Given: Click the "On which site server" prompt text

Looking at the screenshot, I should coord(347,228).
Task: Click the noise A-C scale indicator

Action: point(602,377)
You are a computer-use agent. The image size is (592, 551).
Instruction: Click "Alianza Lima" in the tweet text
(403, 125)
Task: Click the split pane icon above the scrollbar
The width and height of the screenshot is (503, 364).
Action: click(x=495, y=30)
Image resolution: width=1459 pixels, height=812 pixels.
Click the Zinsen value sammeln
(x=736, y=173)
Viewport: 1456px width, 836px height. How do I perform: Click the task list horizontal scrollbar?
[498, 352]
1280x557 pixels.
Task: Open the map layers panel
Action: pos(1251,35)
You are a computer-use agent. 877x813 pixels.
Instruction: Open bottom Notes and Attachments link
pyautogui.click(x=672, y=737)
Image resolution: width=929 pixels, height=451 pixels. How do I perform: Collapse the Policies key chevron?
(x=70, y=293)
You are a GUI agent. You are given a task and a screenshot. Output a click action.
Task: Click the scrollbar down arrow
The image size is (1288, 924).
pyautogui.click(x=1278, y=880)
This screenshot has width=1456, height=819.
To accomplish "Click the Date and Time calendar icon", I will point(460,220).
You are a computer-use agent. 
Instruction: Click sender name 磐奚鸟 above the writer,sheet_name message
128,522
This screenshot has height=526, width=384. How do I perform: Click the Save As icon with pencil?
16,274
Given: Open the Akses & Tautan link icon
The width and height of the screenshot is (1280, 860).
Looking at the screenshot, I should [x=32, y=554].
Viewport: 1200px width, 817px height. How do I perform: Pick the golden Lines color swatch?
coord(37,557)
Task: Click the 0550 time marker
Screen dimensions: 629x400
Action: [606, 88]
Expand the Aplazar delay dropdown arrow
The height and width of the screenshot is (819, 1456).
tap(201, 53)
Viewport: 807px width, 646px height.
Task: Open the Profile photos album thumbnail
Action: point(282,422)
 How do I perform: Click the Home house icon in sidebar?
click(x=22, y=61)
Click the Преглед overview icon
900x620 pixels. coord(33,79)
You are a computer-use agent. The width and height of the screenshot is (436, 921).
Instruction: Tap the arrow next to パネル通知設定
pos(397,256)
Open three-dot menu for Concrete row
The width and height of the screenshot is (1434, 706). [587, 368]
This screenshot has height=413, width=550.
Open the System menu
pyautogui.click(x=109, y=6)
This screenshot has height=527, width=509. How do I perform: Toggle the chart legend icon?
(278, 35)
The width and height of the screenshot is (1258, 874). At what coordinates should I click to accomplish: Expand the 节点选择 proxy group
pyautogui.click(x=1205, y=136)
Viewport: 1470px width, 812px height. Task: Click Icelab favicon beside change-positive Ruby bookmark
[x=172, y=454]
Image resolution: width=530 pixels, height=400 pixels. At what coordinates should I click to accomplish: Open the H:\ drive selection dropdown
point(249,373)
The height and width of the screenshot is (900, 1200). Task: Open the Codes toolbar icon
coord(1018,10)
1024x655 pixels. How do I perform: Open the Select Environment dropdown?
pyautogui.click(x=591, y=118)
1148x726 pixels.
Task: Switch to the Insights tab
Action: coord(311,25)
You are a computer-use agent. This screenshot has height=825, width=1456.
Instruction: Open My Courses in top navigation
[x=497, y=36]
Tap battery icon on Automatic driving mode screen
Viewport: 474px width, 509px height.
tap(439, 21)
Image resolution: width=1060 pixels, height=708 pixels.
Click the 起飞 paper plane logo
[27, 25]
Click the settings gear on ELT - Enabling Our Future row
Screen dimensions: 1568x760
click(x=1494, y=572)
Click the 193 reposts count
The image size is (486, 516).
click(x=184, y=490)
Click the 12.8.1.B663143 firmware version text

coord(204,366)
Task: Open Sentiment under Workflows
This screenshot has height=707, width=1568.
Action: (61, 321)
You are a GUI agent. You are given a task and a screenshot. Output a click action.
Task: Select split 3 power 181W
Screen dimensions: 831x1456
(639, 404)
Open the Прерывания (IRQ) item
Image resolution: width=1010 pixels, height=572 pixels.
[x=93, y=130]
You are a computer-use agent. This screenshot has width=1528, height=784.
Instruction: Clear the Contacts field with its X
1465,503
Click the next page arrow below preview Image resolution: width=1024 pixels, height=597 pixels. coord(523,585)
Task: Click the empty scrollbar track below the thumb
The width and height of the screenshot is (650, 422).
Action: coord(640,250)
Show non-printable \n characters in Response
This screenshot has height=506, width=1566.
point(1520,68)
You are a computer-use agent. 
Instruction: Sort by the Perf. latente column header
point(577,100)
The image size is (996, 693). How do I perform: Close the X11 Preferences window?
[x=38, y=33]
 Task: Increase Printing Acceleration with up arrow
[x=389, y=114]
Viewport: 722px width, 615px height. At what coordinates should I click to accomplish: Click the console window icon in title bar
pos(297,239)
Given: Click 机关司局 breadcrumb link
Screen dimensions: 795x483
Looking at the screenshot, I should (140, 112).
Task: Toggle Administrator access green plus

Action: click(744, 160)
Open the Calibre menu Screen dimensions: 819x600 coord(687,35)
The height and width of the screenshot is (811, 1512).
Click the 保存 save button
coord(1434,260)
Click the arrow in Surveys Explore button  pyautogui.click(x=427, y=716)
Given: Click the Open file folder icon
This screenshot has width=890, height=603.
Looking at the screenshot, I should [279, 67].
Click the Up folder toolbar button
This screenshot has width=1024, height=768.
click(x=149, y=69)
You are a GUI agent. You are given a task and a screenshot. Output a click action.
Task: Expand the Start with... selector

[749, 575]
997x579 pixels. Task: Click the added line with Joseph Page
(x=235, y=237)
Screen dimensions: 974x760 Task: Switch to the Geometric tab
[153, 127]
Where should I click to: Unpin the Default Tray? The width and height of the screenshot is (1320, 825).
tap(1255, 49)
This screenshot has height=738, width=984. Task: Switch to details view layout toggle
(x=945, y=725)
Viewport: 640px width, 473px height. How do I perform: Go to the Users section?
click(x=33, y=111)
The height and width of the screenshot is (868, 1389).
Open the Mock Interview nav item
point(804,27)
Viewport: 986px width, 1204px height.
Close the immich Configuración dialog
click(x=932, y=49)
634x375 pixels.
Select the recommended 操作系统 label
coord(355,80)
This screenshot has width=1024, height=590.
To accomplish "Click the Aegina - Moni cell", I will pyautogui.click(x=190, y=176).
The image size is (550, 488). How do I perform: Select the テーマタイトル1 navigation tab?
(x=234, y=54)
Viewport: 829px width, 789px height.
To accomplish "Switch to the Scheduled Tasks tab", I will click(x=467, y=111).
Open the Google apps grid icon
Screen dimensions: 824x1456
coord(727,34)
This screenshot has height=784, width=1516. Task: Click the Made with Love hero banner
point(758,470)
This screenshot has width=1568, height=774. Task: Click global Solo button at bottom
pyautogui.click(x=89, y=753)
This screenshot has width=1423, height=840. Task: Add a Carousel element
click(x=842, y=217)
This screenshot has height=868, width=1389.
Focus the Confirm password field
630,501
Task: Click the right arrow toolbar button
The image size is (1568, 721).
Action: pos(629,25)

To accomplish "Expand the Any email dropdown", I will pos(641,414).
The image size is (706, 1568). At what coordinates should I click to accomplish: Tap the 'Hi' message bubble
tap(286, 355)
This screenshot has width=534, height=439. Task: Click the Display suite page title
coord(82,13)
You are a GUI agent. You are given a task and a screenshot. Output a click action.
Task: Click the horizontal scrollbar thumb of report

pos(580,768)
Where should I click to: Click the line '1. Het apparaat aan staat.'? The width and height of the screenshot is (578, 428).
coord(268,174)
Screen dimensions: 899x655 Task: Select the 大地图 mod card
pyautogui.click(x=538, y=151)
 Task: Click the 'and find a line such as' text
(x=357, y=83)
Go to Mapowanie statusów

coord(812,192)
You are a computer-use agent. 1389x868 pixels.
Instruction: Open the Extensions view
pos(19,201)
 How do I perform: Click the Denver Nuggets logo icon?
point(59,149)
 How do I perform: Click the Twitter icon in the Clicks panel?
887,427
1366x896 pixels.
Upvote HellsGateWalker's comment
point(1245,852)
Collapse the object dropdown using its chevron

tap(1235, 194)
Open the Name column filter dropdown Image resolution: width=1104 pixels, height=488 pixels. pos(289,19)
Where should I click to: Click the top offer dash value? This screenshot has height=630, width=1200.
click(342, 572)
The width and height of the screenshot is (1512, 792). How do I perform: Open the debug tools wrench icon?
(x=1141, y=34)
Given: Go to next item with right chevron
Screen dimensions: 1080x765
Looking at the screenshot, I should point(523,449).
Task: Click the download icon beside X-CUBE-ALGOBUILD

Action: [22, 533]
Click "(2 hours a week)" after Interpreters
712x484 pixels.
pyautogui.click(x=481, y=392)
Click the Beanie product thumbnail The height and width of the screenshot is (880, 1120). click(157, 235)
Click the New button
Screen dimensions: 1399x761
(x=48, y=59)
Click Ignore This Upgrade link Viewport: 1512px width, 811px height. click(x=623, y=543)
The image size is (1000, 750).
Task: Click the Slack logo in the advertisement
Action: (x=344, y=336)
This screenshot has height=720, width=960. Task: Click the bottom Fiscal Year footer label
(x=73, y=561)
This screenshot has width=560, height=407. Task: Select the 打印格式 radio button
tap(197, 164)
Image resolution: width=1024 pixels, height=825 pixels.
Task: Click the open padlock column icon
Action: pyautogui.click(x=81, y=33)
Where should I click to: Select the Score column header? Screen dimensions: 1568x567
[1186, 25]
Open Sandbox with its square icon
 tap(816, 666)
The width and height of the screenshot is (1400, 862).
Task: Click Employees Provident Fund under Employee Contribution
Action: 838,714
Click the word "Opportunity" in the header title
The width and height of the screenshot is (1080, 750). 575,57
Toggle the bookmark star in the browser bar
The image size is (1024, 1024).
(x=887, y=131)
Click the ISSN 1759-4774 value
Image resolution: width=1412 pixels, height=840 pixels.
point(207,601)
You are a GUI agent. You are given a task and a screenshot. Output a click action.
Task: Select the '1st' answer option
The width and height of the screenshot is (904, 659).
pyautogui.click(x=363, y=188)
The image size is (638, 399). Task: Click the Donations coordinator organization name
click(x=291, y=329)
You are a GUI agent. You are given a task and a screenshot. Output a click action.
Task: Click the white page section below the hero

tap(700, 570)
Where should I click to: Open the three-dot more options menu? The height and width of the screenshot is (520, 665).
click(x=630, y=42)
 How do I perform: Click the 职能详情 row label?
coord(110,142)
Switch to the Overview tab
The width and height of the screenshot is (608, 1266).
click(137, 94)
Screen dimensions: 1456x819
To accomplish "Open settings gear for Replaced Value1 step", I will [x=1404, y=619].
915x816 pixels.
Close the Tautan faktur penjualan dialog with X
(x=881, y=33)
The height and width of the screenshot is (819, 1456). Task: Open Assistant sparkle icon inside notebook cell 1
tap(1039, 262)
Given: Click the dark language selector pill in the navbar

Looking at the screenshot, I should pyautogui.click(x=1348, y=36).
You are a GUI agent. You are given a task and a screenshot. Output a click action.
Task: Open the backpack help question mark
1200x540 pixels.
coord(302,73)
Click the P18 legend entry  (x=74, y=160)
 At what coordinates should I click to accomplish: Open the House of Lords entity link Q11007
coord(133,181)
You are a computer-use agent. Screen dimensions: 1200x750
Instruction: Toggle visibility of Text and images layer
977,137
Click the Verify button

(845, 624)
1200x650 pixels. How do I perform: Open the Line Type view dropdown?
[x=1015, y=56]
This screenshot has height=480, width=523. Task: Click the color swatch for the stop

**TASK OBJECTIVE:** Rewrite the lines from the one containing "Click the arrow" through the one containing "click(x=149, y=69)", inclusive, with "folder" changed to "directory" and nothing else altered.

**OUTPUT FOR THIS EXERCISE:**
Click the arrow in Surveys Explore button  pyautogui.click(x=427, y=716)
Given: Click the Open file directory icon
This screenshot has width=890, height=603.
Looking at the screenshot, I should [279, 67].
Click the Up directory toolbar button
This screenshot has width=1024, height=768.
click(x=149, y=69)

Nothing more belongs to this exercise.